Section 15.07.  Knowledge of Trustee.  Notwithstanding the
provisions of this Article or any other provisions of this
Indenture, the Trustee shall not be charged with knowledge of the
existence of any facts which would prohibit the making of any
payment of moneys to or by the Trustee, or the taking of any
other action by the Trustee (and shall not be liable for making
such payment or taking such action), unless and until a
responsible officer of the Trustee having responsibility for the
administration of the trust established by this Indenture shall
have received written notice thereof from the Company, any holder
of Subordinated Securities, any paying agent of the Company or
any holder or representative of any class of Senior Indebtedness,
and, prior to the receipt of any such written notice, the Trustee
shall be entitled in all respects to assume that no such facts 

                      - 5 - 

exist; provided that, if prior to the third business day
preceding the date upon which by the terms hereof any monies
become payable for any purpose (including, without limitation,
the payment of either the principal of or interest on any
Subordinated Security), or the date of the execution of an
instrument pursuant to Section 12.02 acknowledging satisfaction
and discharge of this Indenture, a responsible officer of the
Trustee shall not have received with respect to such monies or to
such funds or obligations deposited pursuant to Section 12.02,
the notice provided for in this Section 15.07, then, anything
herein contained to the contrary notwithstanding, the Trustee
shall have full power and authority to receive such monies or
such funds or obligations and apply the same to the purpose for
which they were received and shall not be affected by any notice
to the contrary which may be received by it on or after such
date.

Section 15.08.  Trustee's Relation to Senior Indebtedness.  The
Trustee shall be entitled to all the rights set forth in this
Article with respect to any Senior Indebtedness at the time held
by it, to the same extent as any other holder of Senior
Indebtedness, and nothing in Section 7.12 or elsewhere in this
Indenture shall deprive the Trustee of any of its rights as such
holder.  Nothing in this Article shall apply to claims of or
payments to the Trustee under or pursuant to Section 7.06.

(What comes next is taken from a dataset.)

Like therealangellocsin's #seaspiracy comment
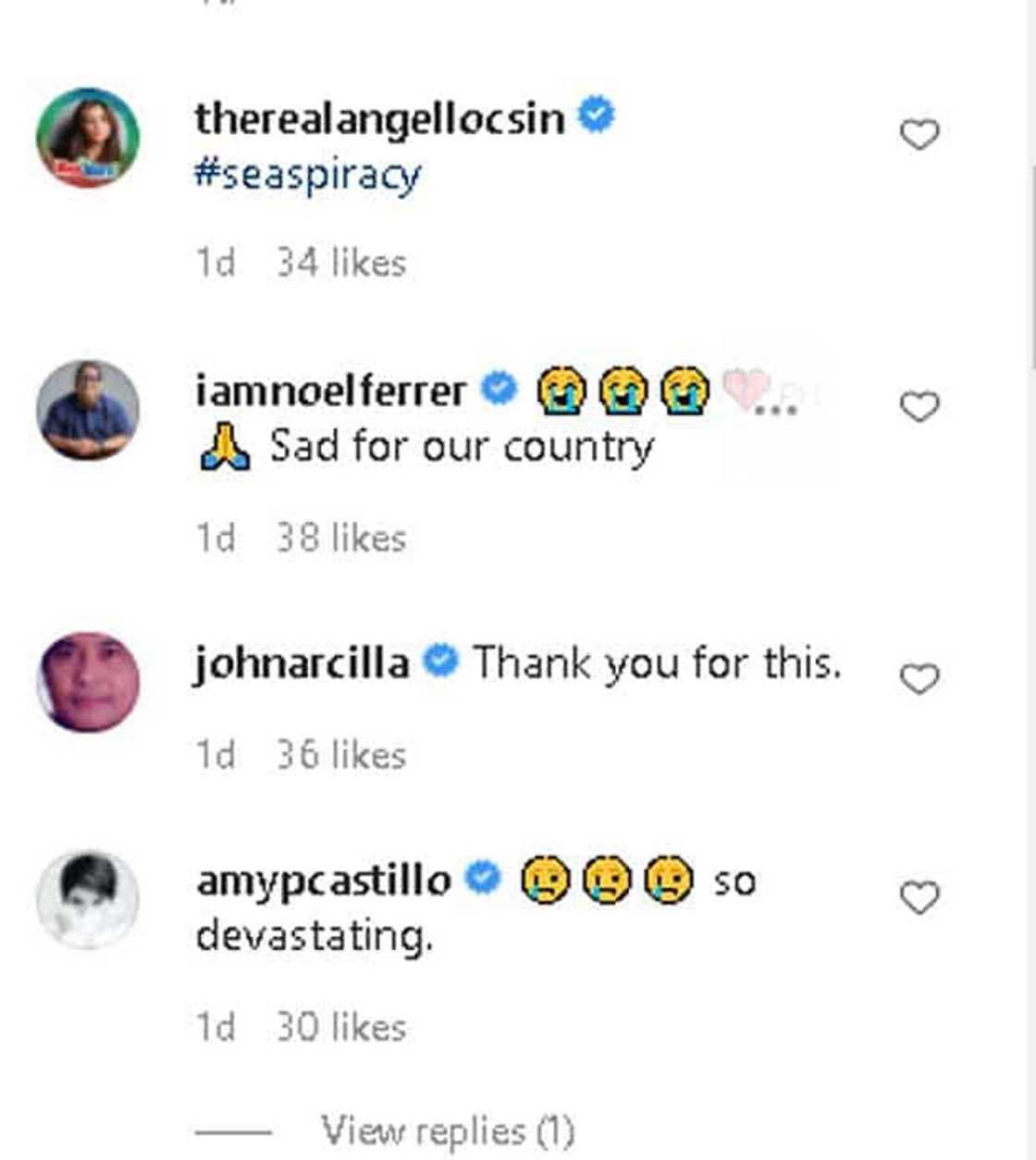 click(x=919, y=135)
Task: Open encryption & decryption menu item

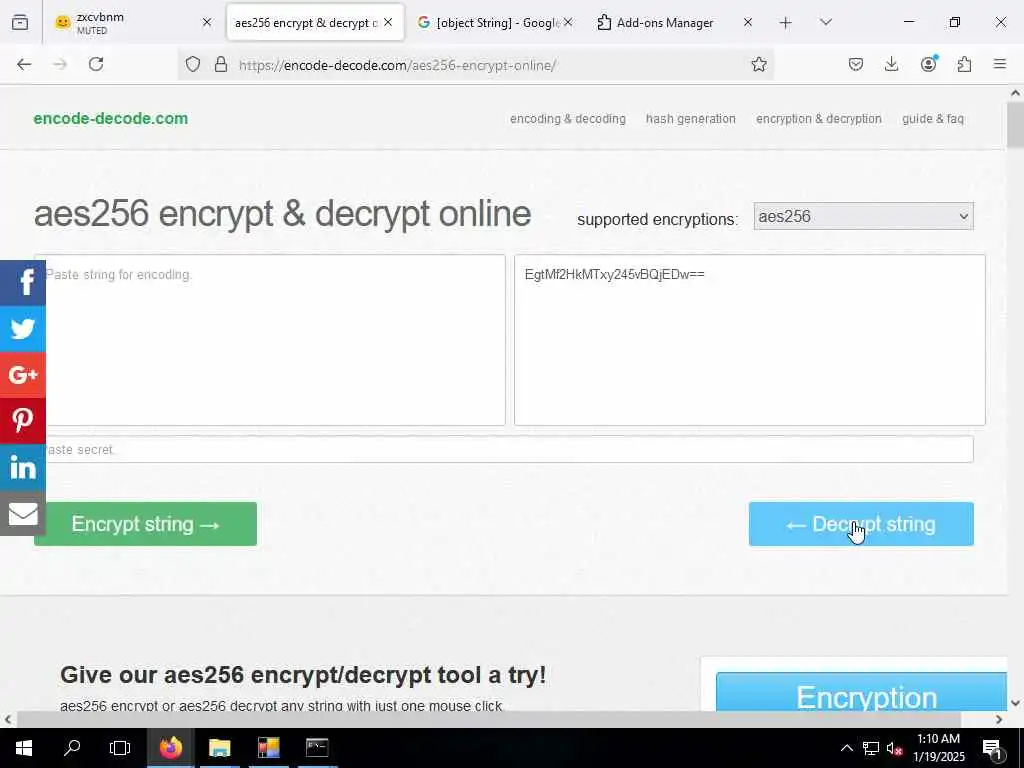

     With respect to the holders of Senior Indebtedness, the
Trustee undertakes to perform or to observe only such of its
covenants and obligations as are specifically set forth in this
Article, and no implied covenants or obligations with respect to
the holders of Senior Indebtedness shall be read into this
Indenture against the Trustee.  The Trustee shall not be deemed
to owe any fiduciary duty to the holders of Senior Indebtedness,
and the Trustee shall not be liable to any holder of Senior
Indebtedness, if it shall mistakenly pay over or deliver to
holders of Subordinated Securities, the Company or any other
Person monies or assets to which any holder of Senior
Indebtedness shall be entitled by virtue of this Article or
otherwise.

Section 15.09.  Rights of Holders of Senior Indebtedness Not
Impaired.  No right of any present or future holder of any Senior
Indebtedness to enforce the subordination herein shall at any
time or in any way be prejudiced or impaired by any act or
failure to act on the part of the Company or by any noncompliance
by the Company with the terms, provisions and covenants of this
Indenture, regardless of any knowledge thereof any such holder
may have or be otherwise charged with.